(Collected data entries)

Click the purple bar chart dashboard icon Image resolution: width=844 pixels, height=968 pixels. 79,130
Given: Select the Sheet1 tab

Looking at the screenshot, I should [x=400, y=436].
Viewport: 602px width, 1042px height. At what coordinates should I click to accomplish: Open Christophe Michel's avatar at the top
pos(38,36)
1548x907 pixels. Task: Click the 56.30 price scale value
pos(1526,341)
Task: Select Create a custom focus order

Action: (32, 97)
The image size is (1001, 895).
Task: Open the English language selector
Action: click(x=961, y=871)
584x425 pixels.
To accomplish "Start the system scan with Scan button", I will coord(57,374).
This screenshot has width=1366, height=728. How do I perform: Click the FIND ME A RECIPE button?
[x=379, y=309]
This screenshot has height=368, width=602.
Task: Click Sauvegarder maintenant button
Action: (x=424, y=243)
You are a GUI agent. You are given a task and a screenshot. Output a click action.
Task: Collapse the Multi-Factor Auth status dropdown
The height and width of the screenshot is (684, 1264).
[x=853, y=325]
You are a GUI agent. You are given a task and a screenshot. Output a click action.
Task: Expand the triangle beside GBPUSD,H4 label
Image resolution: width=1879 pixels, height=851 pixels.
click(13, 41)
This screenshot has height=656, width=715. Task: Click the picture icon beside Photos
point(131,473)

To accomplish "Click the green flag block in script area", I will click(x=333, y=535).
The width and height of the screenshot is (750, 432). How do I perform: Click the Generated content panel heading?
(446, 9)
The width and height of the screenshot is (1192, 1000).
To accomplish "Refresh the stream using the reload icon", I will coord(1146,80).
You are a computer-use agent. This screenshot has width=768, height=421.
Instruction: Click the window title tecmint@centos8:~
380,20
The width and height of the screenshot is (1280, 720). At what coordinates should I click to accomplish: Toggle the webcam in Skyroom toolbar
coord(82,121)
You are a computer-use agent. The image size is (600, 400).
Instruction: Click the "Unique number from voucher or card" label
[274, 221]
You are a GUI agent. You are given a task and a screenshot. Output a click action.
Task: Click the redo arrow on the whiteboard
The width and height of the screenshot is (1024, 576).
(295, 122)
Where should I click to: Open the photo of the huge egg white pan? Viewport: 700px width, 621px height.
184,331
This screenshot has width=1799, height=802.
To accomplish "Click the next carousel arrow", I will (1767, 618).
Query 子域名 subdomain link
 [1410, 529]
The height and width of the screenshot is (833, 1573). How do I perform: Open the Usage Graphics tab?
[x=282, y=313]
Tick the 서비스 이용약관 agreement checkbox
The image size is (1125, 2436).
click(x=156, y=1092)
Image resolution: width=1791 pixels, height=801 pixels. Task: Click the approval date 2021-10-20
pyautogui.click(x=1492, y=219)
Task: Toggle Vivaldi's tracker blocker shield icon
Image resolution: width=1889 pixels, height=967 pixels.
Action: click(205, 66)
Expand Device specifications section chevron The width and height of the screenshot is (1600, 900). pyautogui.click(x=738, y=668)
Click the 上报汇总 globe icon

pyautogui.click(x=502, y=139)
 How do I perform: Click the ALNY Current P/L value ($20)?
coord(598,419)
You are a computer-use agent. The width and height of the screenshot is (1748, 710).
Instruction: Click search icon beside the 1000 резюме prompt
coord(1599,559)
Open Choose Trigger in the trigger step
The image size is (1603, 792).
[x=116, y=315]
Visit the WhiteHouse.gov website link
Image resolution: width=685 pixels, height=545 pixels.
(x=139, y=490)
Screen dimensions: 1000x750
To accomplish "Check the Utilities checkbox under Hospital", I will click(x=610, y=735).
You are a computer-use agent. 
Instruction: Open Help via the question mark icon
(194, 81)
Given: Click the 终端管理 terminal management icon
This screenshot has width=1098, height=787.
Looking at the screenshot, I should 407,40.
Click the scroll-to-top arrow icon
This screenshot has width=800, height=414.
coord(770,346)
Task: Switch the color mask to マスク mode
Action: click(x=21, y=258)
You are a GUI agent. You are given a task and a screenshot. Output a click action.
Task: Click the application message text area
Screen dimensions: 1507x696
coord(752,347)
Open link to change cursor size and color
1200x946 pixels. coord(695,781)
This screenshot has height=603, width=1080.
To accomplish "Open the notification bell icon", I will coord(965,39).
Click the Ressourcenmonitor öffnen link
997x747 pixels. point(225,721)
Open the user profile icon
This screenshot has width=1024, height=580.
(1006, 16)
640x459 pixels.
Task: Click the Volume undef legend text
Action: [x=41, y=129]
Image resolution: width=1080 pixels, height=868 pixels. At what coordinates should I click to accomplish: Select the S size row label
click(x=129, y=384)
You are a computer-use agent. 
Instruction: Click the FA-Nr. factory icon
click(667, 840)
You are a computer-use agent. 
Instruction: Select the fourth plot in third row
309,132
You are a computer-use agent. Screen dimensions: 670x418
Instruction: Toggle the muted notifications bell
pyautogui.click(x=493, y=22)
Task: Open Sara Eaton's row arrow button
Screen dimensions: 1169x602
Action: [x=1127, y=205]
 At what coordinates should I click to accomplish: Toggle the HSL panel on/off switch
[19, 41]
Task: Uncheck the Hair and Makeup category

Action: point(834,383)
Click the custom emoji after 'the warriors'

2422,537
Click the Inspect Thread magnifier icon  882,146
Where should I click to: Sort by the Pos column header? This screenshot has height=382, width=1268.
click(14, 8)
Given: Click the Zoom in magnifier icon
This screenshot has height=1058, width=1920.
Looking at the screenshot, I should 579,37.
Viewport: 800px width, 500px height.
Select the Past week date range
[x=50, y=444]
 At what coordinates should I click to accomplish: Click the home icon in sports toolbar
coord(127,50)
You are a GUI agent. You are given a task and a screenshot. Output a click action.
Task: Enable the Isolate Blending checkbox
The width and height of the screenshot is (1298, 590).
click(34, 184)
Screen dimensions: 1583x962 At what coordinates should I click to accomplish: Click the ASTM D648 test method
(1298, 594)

(INSTRUCTIONS TO FOLLOW)
Repeat each entry above, matching every line exactly.

(RESULT)
Click the purple bar chart dashboard icon Image resolution: width=844 pixels, height=968 pixels. 79,130
Given: Select the Sheet1 tab

Looking at the screenshot, I should [x=400, y=436].
Viewport: 602px width, 1042px height. At what coordinates should I click to accomplish: Open Christophe Michel's avatar at the top
pos(38,36)
1548x907 pixels. Task: Click the 56.30 price scale value
pos(1526,341)
Task: Select Create a custom focus order

Action: (32, 97)
The image size is (1001, 895).
Task: Open the English language selector
Action: click(x=961, y=871)
584x425 pixels.
To accomplish "Start the system scan with Scan button", I will coord(57,374).
This screenshot has width=1366, height=728. How do I perform: Click the FIND ME A RECIPE button?
[x=379, y=309]
This screenshot has height=368, width=602.
Task: Click Sauvegarder maintenant button
Action: (x=424, y=243)
You are a GUI agent. You are given a task and a screenshot. Output a click action.
Task: Collapse the Multi-Factor Auth status dropdown
The height and width of the screenshot is (684, 1264).
[x=853, y=325]
You are a GUI agent. You are given a task and a screenshot. Output a click action.
Task: Expand the triangle beside GBPUSD,H4 label
Image resolution: width=1879 pixels, height=851 pixels.
click(13, 41)
This screenshot has height=656, width=715. Task: Click the picture icon beside Photos
point(131,473)

To accomplish "Click the green flag block in script area", I will click(x=333, y=535).
The width and height of the screenshot is (750, 432). How do I perform: Click the Generated content panel heading?
(446, 9)
The width and height of the screenshot is (1192, 1000).
To accomplish "Refresh the stream using the reload icon", I will coord(1146,80).
You are a computer-use agent. This screenshot has width=768, height=421.
Instruction: Click the window title tecmint@centos8:~
380,20
The width and height of the screenshot is (1280, 720). At what coordinates should I click to accomplish: Toggle the webcam in Skyroom toolbar
coord(82,121)
You are a computer-use agent. The image size is (600, 400).
Instruction: Click the "Unique number from voucher or card" label
[274, 221]
You are a GUI agent. You are given a task and a screenshot. Output a click action.
Task: Click the redo arrow on the whiteboard
The width and height of the screenshot is (1024, 576).
(295, 122)
Where should I click to: Open the photo of the huge egg white pan? Viewport: 700px width, 621px height.
184,331
This screenshot has width=1799, height=802.
To accomplish "Click the next carousel arrow", I will (1767, 618).
Query 子域名 subdomain link
 [1410, 529]
The height and width of the screenshot is (833, 1573). How do I perform: Open the Usage Graphics tab?
[x=282, y=313]
Tick the 서비스 이용약관 agreement checkbox
The image size is (1125, 2436).
click(x=156, y=1092)
Image resolution: width=1791 pixels, height=801 pixels. Task: Click the approval date 2021-10-20
pyautogui.click(x=1492, y=219)
Task: Toggle Vivaldi's tracker blocker shield icon
Image resolution: width=1889 pixels, height=967 pixels.
Action: click(205, 66)
Expand Device specifications section chevron The width and height of the screenshot is (1600, 900). pyautogui.click(x=738, y=668)
Click the 上报汇总 globe icon

pyautogui.click(x=502, y=139)
 How do I perform: Click the ALNY Current P/L value ($20)?
coord(598,419)
You are a computer-use agent. The width and height of the screenshot is (1748, 710).
Instruction: Click search icon beside the 1000 резюме prompt
coord(1599,559)
Open Choose Trigger in the trigger step
The image size is (1603, 792).
[x=116, y=315]
Visit the WhiteHouse.gov website link
Image resolution: width=685 pixels, height=545 pixels.
(x=139, y=490)
Screen dimensions: 1000x750
To accomplish "Check the Utilities checkbox under Hospital", I will click(x=610, y=735).
You are a computer-use agent. 
Instruction: Open Help via the question mark icon
(194, 81)
Given: Click the 终端管理 terminal management icon
This screenshot has width=1098, height=787.
Looking at the screenshot, I should 407,40.
Click the scroll-to-top arrow icon
This screenshot has width=800, height=414.
coord(770,346)
Task: Switch the color mask to マスク mode
Action: click(x=21, y=258)
You are a GUI agent. You are given a task and a screenshot. Output a click action.
Task: Click the application message text area
Screen dimensions: 1507x696
coord(752,347)
Open link to change cursor size and color
1200x946 pixels. coord(695,781)
This screenshot has height=603, width=1080.
To accomplish "Open the notification bell icon", I will coord(965,39).
Click the Ressourcenmonitor öffnen link
997x747 pixels. point(225,721)
Open the user profile icon
This screenshot has width=1024, height=580.
(1006, 16)
640x459 pixels.
Task: Click the Volume undef legend text
Action: [x=41, y=129]
Image resolution: width=1080 pixels, height=868 pixels. At what coordinates should I click to accomplish: Select the S size row label
click(x=129, y=384)
You are a computer-use agent. 
Instruction: Click the FA-Nr. factory icon
click(667, 840)
You are a computer-use agent. 
Instruction: Select the fourth plot in third row
309,132
You are a computer-use agent. Screen dimensions: 670x418
Instruction: Toggle the muted notifications bell
pyautogui.click(x=493, y=22)
Task: Open Sara Eaton's row arrow button
Screen dimensions: 1169x602
Action: [x=1127, y=205]
 At what coordinates should I click to accomplish: Toggle the HSL panel on/off switch
[19, 41]
Task: Uncheck the Hair and Makeup category

Action: point(834,383)
Click the custom emoji after 'the warriors'

2422,537
Click the Inspect Thread magnifier icon  882,146
Where should I click to: Sort by the Pos column header? This screenshot has height=382, width=1268.
click(14, 8)
Given: Click the Zoom in magnifier icon
This screenshot has height=1058, width=1920.
Looking at the screenshot, I should 579,37.
Viewport: 800px width, 500px height.
Select the Past week date range
[x=50, y=444]
 At what coordinates should I click to accomplish: Click the home icon in sports toolbar
coord(127,50)
You are a GUI agent. You are given a task and a screenshot. Output a click action.
Task: Enable the Isolate Blending checkbox
The width and height of the screenshot is (1298, 590).
click(34, 184)
Screen dimensions: 1583x962 At what coordinates should I click to accomplish: Click the ASTM D648 test method
(1298, 594)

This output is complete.